----- Given data -----
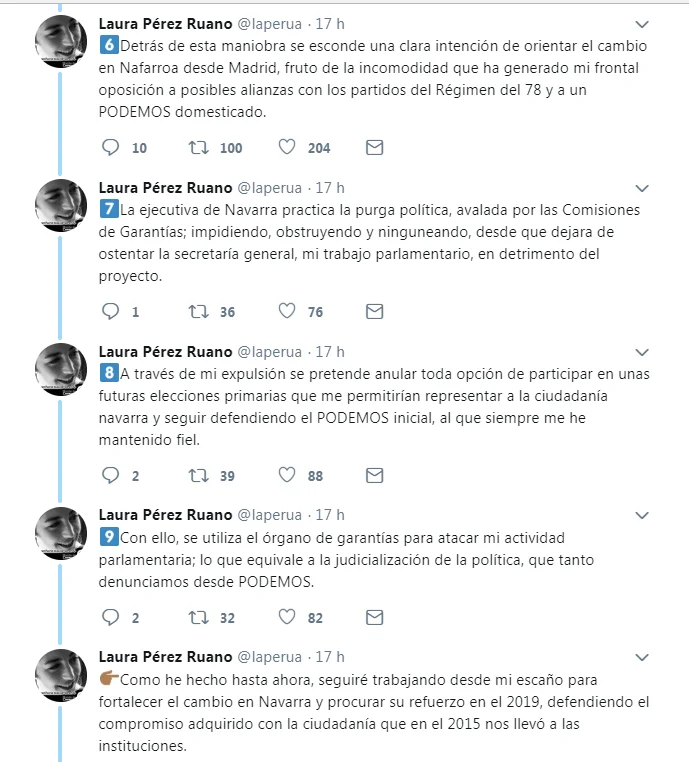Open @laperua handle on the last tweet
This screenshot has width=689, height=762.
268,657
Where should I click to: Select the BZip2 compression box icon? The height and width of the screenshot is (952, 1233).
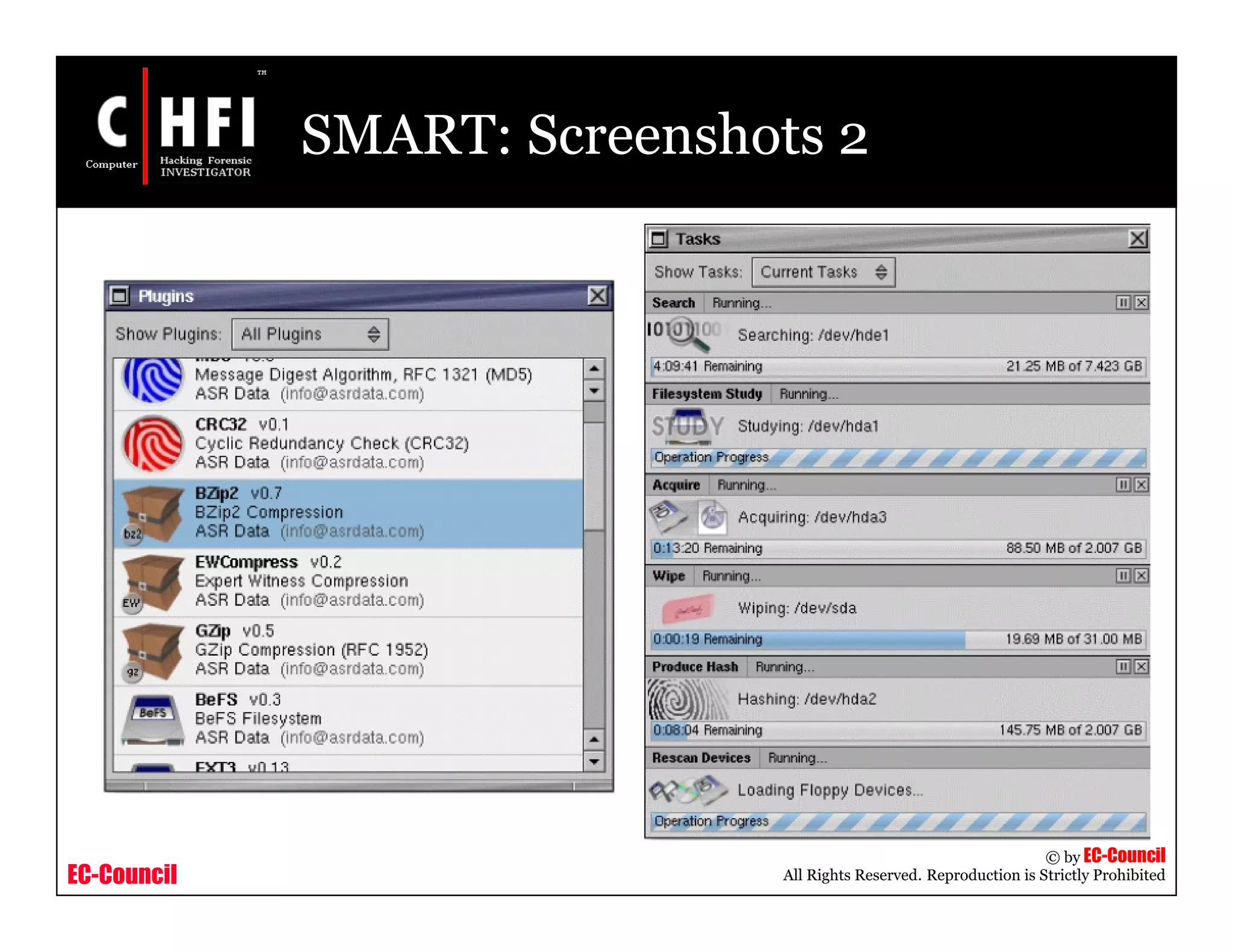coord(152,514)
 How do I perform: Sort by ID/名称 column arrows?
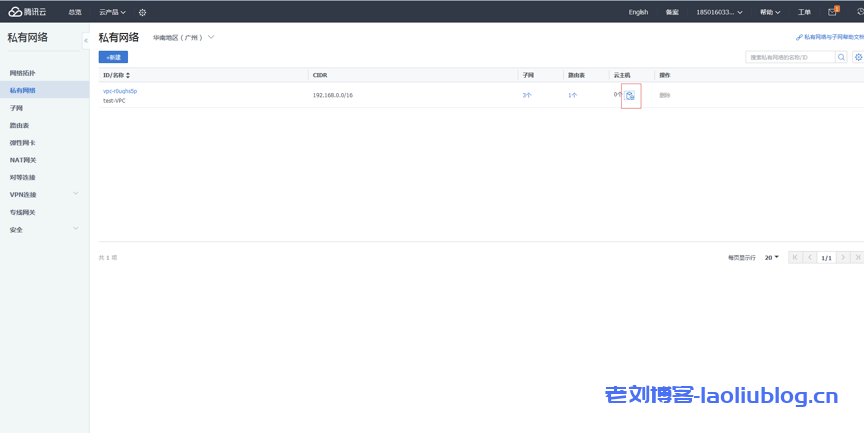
-----
**Given problem:**
Count the lines in the rows above that contain the word "screenshot", with case mattering, and reply with that number alone.

**Response:**
2